■ **REQUIRED TASK**
Transcribe the material below exactly, from its first line through the line containing "[x=76, y=53]", both ends included.

☆ ☆ ☆ ☆ ☆

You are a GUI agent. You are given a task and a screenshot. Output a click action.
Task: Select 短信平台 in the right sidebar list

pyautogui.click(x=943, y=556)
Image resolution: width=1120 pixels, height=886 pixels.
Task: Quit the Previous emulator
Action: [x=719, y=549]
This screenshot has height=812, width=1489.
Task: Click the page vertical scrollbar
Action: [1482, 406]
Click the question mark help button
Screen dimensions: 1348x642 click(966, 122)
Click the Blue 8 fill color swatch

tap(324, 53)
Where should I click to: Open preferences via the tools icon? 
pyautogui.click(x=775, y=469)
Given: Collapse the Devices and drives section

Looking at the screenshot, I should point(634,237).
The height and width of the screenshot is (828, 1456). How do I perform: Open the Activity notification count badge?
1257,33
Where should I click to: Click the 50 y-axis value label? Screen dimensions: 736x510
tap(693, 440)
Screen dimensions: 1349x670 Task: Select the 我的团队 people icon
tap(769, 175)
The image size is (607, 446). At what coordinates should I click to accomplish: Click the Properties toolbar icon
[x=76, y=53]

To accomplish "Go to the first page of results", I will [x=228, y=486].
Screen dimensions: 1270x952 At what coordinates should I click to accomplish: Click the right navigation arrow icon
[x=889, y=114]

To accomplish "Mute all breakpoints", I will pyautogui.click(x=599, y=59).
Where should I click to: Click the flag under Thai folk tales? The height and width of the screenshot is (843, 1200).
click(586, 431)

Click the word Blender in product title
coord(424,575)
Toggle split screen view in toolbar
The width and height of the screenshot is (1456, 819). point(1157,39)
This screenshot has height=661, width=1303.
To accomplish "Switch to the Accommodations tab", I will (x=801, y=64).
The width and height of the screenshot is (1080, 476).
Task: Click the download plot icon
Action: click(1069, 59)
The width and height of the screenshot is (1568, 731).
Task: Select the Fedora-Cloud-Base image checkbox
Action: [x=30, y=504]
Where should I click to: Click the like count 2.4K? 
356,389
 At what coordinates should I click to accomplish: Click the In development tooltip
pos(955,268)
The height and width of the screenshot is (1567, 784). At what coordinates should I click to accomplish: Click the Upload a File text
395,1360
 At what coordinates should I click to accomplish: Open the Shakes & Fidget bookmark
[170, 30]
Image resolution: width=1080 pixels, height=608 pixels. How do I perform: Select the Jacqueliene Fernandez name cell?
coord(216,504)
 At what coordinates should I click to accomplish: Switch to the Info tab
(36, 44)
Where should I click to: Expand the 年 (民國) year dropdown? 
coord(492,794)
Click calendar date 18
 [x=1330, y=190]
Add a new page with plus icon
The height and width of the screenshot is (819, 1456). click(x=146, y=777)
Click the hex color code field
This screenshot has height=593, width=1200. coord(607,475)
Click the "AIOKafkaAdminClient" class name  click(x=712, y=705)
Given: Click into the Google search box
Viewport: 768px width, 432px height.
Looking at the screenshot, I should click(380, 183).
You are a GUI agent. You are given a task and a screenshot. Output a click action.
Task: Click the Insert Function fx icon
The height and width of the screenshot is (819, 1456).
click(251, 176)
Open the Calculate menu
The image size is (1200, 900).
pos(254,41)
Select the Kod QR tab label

☆ ☆ ☆ ☆ ☆

■ **SOLUTION TO THIS TASK**
You are a GUI agent. You are given a task and a screenshot. Output a click action.
Task: Select 短信平台 in the right sidebar list

pyautogui.click(x=943, y=556)
Image resolution: width=1120 pixels, height=886 pixels.
Task: Quit the Previous emulator
Action: [x=719, y=549]
This screenshot has height=812, width=1489.
Task: Click the page vertical scrollbar
Action: [1482, 406]
Click the question mark help button
Screen dimensions: 1348x642 click(966, 122)
Click the Blue 8 fill color swatch

tap(324, 53)
Where should I click to: Open preferences via the tools icon? 
pyautogui.click(x=775, y=469)
Given: Collapse the Devices and drives section

Looking at the screenshot, I should point(634,237).
The height and width of the screenshot is (828, 1456). How do I perform: Open the Activity notification count badge?
1257,33
Where should I click to: Click the 50 y-axis value label? Screen dimensions: 736x510
tap(693, 440)
Screen dimensions: 1349x670 Task: Select the 我的团队 people icon
tap(769, 175)
The image size is (607, 446). At what coordinates should I click to accomplish: Click the Properties toolbar icon
[x=76, y=53]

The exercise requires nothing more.